**Prompt:** Wherever pictures appear in the listing below, leave them out, and copy exactly, and only, everything from the line with "At what coordinates" down to the line with "Task: Click the footnote".

**Dataset records:**
- Opening Delimiter -

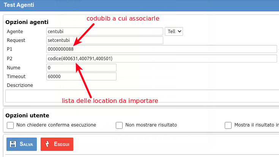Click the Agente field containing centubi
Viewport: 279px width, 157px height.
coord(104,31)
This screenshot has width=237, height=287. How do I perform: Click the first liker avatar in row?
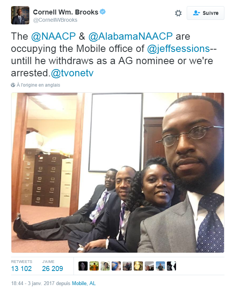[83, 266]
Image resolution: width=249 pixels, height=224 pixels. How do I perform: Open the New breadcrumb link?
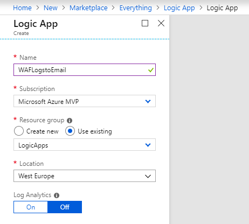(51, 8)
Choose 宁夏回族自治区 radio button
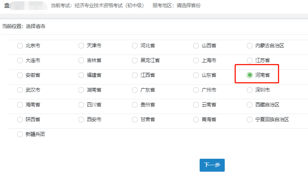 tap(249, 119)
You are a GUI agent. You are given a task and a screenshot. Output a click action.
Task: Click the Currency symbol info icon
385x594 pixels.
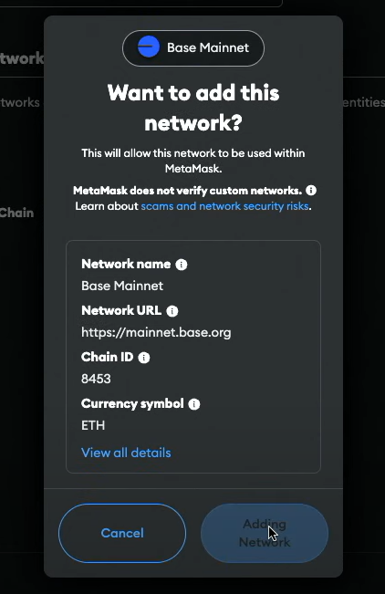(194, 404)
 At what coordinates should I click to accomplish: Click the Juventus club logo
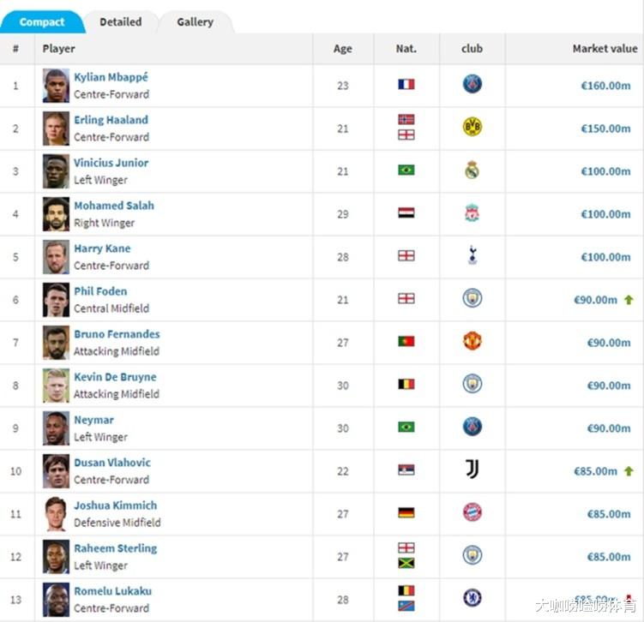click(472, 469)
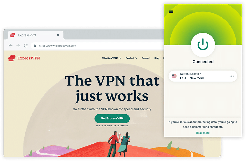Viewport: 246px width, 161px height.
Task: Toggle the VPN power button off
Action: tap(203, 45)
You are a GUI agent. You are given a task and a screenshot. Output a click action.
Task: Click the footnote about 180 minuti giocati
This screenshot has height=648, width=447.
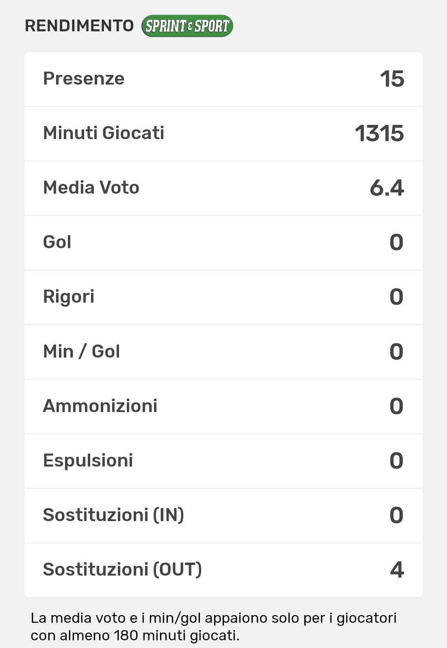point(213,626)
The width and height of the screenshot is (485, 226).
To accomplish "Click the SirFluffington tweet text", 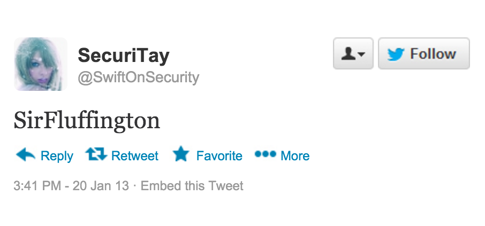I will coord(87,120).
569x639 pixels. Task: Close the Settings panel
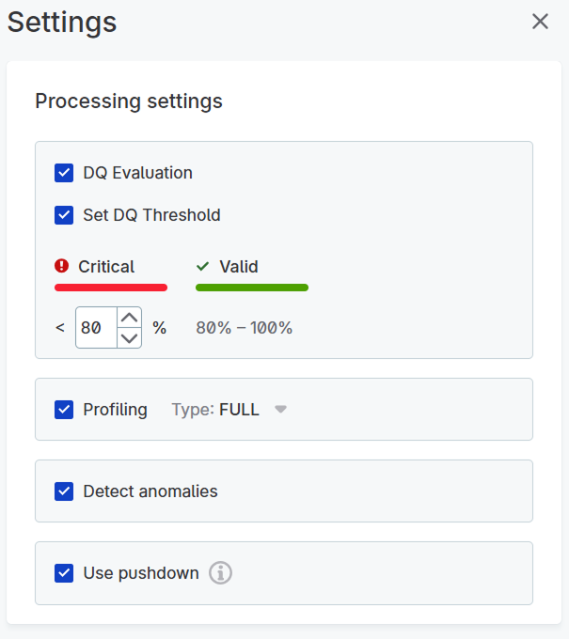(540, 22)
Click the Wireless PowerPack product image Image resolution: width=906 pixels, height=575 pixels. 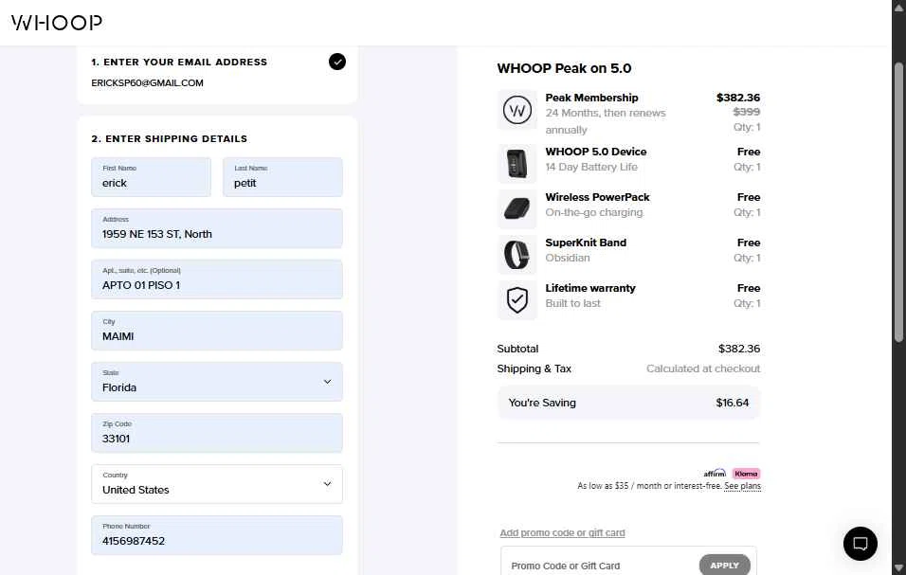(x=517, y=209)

- Closing Delimiter -
- Opening Delimiter -

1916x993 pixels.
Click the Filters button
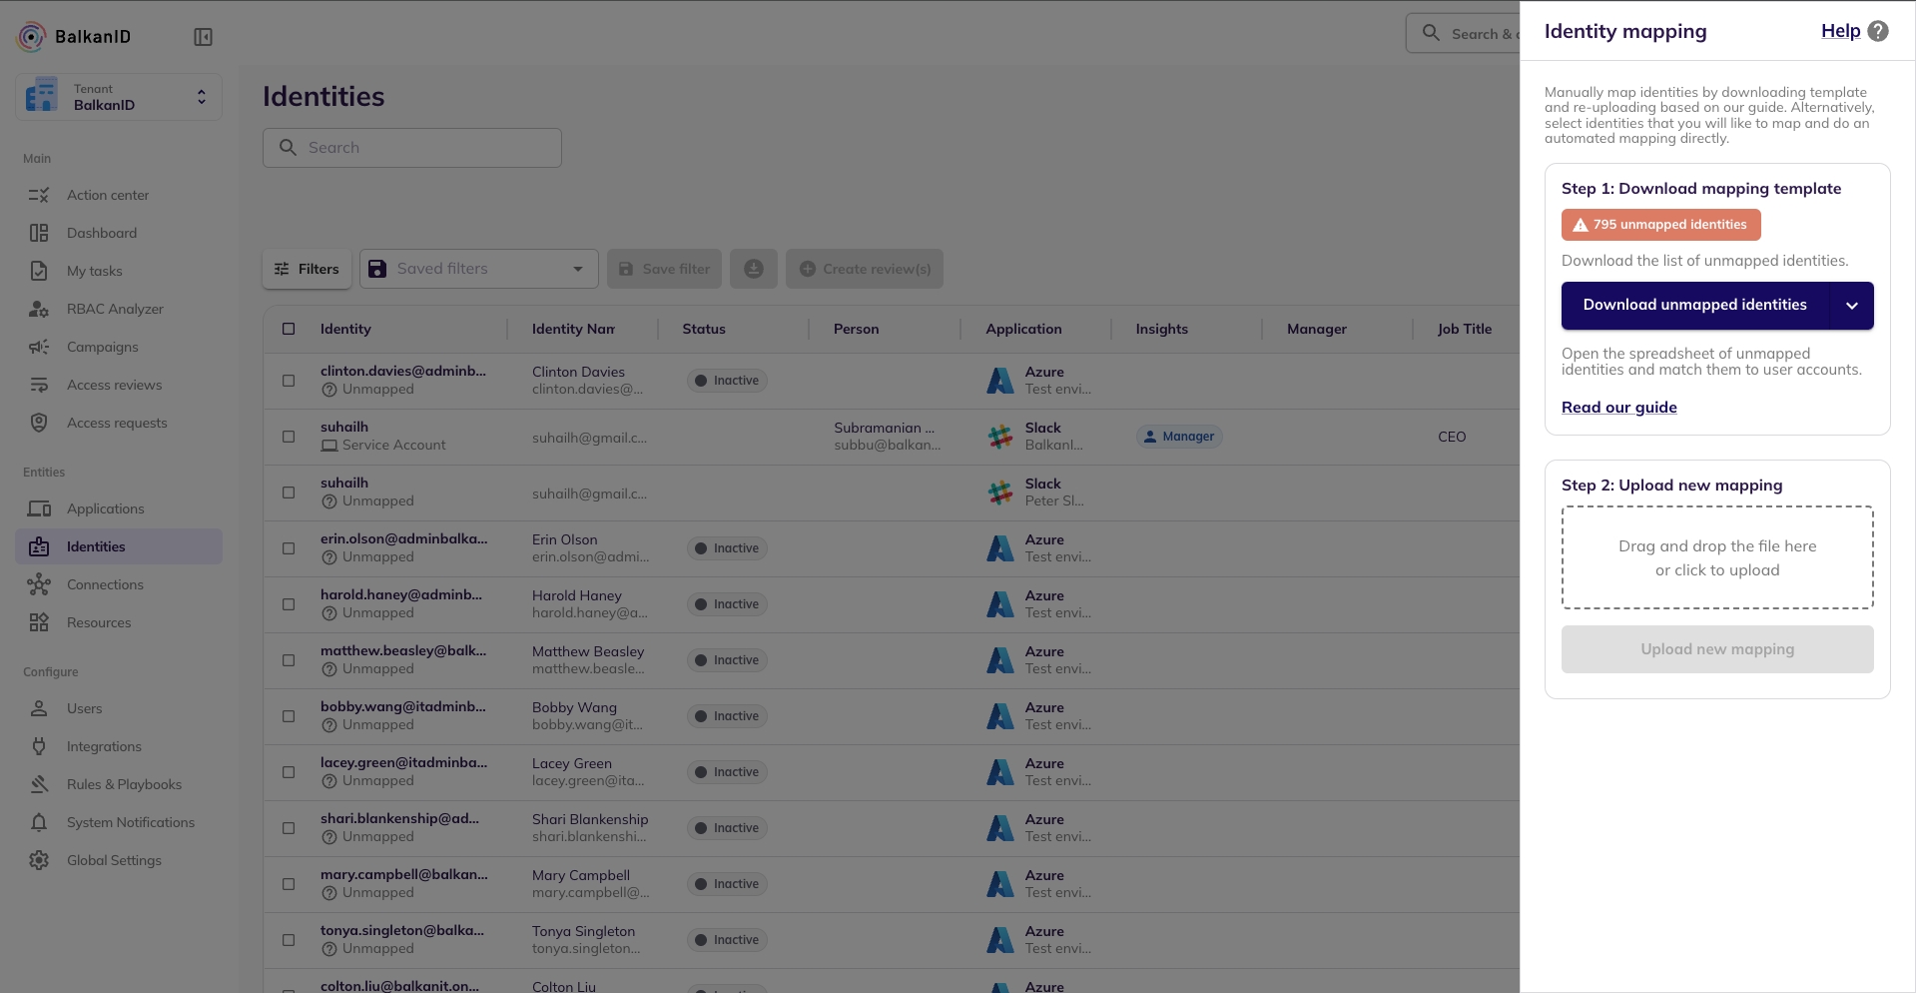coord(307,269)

- Closing Delimiter -

**Exercise answer:**
 At what coordinates should I click to accomplish: Click the Juventus club logo
click(472, 469)
Viewport: 246px width, 161px height.
Task: Toggle the VPN power button off
Action: tap(203, 45)
You are a GUI agent. You are given a task and a screenshot. Output a click action.
Task: Click the footnote about 180 minuti giocati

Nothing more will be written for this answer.